Quadratic equations are equations that can be written in the standard form:

• \( ax^2 + bx + c = 0 \)

In our case, transforming the logarithmic form into exponential form \( x(x-2) = 3 \) results in a quadratic equation \( x^2 - 2x - 3 = 0 \). Solving quadratic equations can involve several methods, including factoring, completing the square, or using the quadratic formula.

It’s essential to recognize the importance of arranging all terms on one side to make one side of the equation equal to zero, which is helpful for factoring or other solution techniques. Remember, finding the roots of a quadratic equation gives us possible solutions for the variable we're solving for.

Factoring is a key step in solving quadratic equations, especially when the equation is easily divisible into simpler expressions.

In the equation \( x^2 - 2x - 3 = 0 \), recognizing patterns or applying techniques like trial and error can help uncover factors. Here, the quadratic factors into \((x - 3)(x + 1) = 0\).

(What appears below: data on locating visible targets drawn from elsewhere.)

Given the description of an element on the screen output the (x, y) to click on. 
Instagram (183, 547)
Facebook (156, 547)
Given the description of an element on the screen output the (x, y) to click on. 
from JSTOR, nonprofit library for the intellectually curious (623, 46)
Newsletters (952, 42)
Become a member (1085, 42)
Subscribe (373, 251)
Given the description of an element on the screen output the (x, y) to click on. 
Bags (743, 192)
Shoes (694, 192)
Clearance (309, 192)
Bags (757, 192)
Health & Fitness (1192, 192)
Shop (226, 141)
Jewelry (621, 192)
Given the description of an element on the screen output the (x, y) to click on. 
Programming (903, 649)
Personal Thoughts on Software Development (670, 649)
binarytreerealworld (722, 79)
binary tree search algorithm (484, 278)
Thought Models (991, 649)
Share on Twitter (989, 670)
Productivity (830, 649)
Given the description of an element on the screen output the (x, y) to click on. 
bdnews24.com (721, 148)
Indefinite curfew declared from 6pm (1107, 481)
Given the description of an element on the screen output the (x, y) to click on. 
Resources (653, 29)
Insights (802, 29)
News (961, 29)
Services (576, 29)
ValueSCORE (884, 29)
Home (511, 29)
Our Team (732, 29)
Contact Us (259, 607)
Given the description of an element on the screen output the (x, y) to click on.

Factoring transforms the original quadratic into two simpler linear expressions. From these expressions, setting each factor equal to zero gives potential solutions for \( x \):

• If \( x - 3 = 0 \), then \( x = 3 \)
• If \( x + 1 = 0 \), then \( x = -1 \)

Only the solution where \( x = 3 \) satisfies the condition for logarithms, which they require the argument to be positive. Thus, factoring not only aids in solving the equation but also in identifying valid solutions when constraints apply, such as those found in logarithmic functions.